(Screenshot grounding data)
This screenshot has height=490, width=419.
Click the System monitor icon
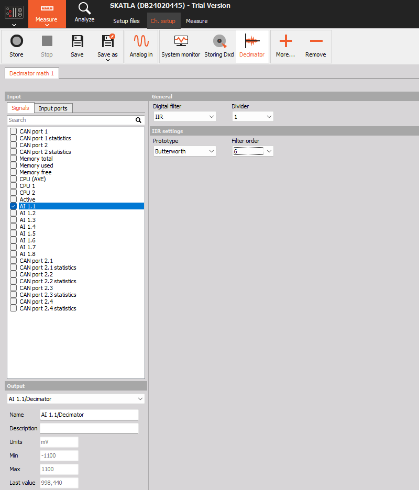click(x=181, y=46)
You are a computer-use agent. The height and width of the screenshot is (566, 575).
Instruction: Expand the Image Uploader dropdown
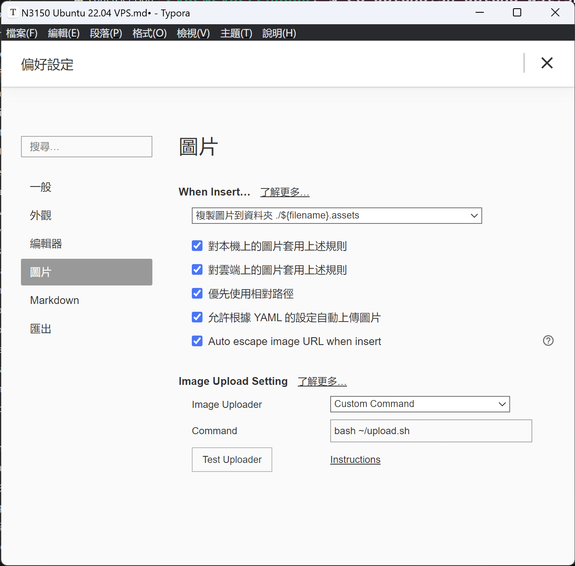click(419, 404)
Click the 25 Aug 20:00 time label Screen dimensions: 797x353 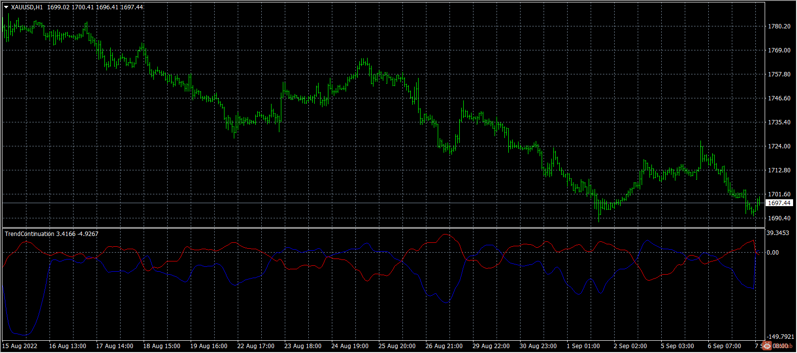pos(397,346)
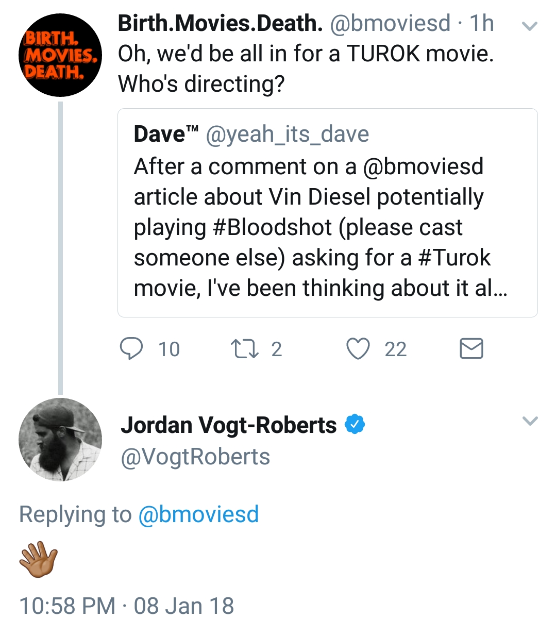Open the Birth.Movies.Death profile avatar
556x636 pixels.
pos(60,54)
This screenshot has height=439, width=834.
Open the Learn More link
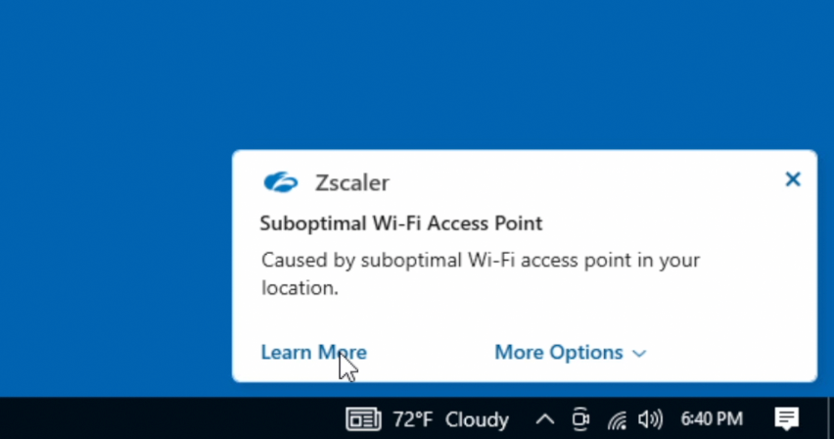pyautogui.click(x=313, y=353)
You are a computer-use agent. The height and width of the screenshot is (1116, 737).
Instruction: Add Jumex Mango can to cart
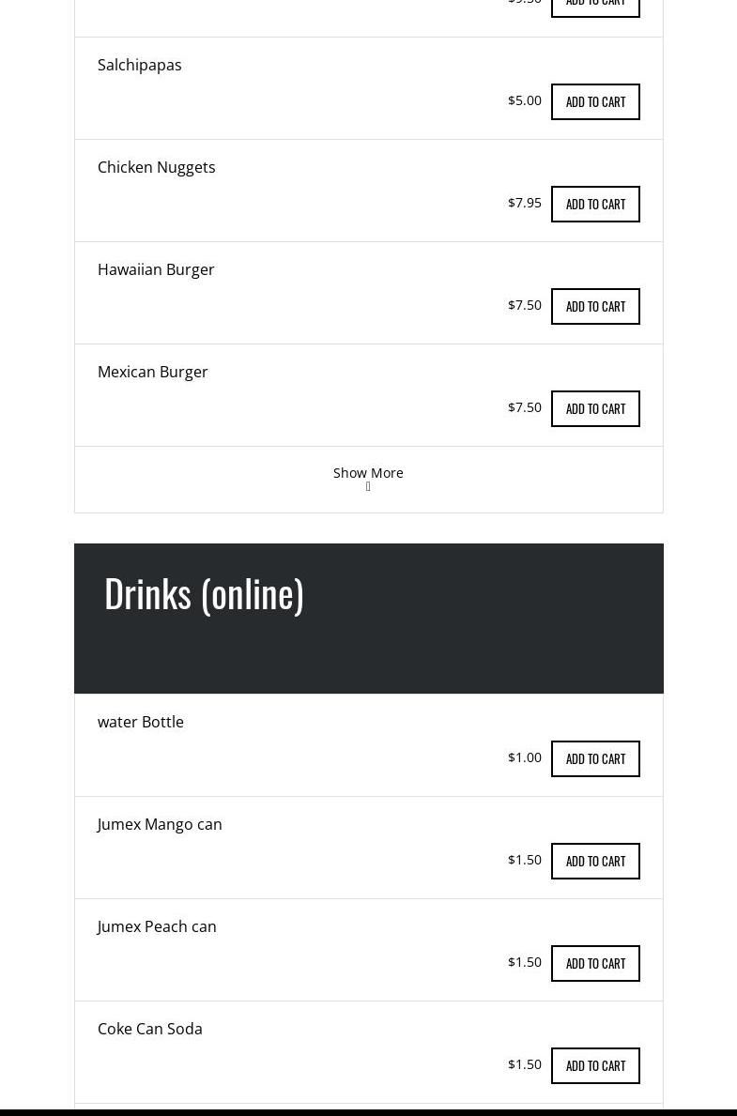point(595,861)
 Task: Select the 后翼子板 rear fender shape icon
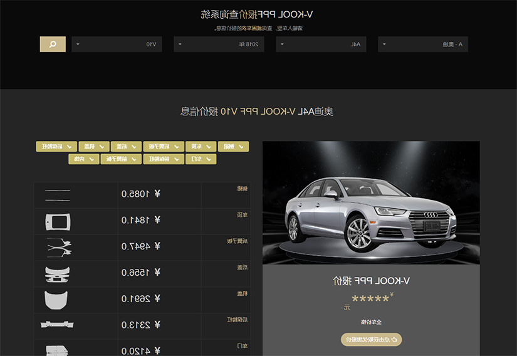pyautogui.click(x=59, y=248)
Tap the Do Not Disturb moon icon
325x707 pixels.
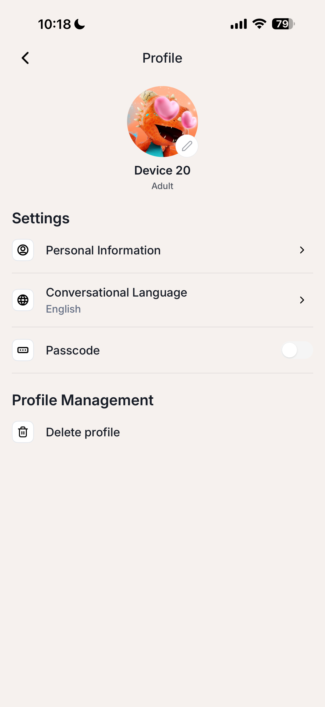click(x=80, y=24)
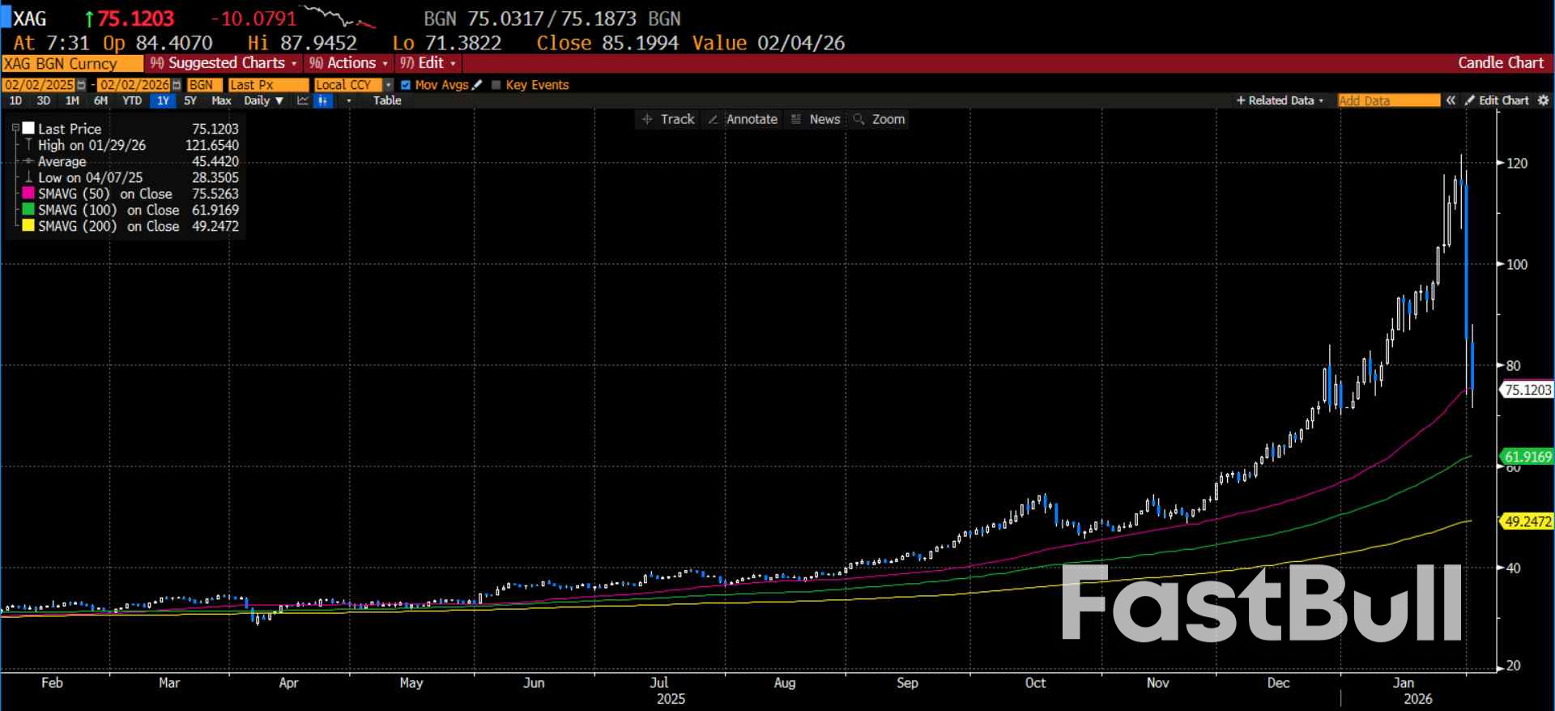Select the candle chart type icon
Viewport: 1555px width, 711px height.
[323, 100]
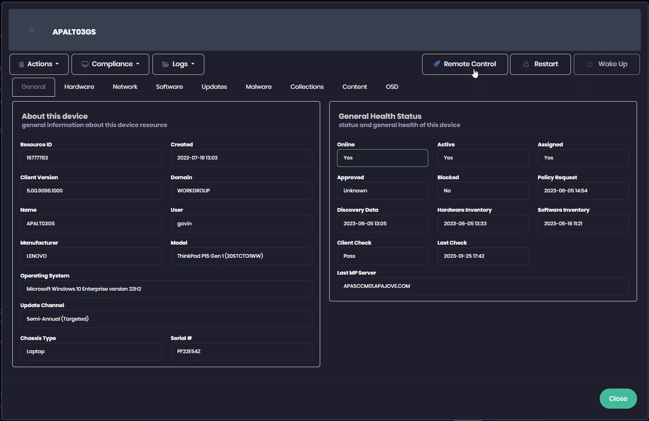Screen dimensions: 649x421
Task: Select the Online status field
Action: 382,158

— Task instructions —
Copy out each line of the data that includes the string "This".

— Written solution —
This screenshot has height=490, width=419.
This screenshot has height=439, width=834.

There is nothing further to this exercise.